Aim A: In the text on covenants, what does it say covenants are in the Bible?
Aim B: Decide whether each statement agrees with the text on covenants: (i) Dr. Hal Harless describes a covenant as a mutual obligation between two parties. (ii) The covenant stipulations give the steward the authority needed to carry out the responsibility. (iii) Dr. Peter S. Ruckman says the covenants mark the boundaries of each period of time.

In common terms, a covenant is a formal and binding agreement between two or more parties to do or not do something specified. That which is specified in the agreement are the covenant stipulations.
Dr. Hal Harless: A covenant is “a solemn unilateral obligation made binding by an oath.”1)
Dr. Peter S. Ruckman: Covenants are “agreements between God and man, or simply interventions, by God, to set up an agreement… the Covenants mark the boundaries of each 'period of time…' (each economy / administration of the dispensation).2)
In the Bible covenants are the legal mechanism by which God sets up a steward in a stewardship. The covenant stipulations become the responsibility of the steward in his stewardship and delegate to him the authority required and necessary to carry out the responsibility. The covenant stipulation, then, become the legal basis for judgment if the steward is found less than faithful in in stewardship.

Data excerpt:
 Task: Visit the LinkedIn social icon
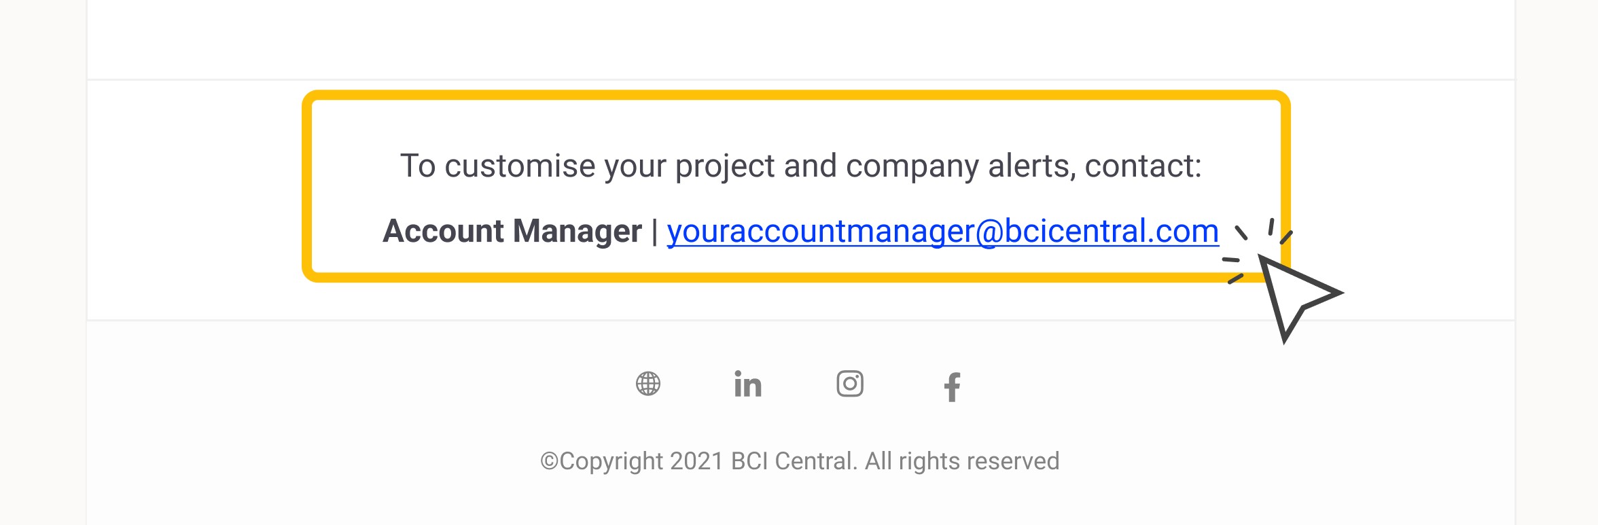(x=748, y=384)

Complete output A: They are the legal mechanism by which God sets up a steward in a stewardship.

Complete output B:
(i) No: "a solemn unilateral obligation made binding by an oath"
(ii) Yes: "delegate to him the authority required and necessary to carry out the responsibility"
(iii) Yes: "the Covenants mark the boundaries of each 'period of time…'"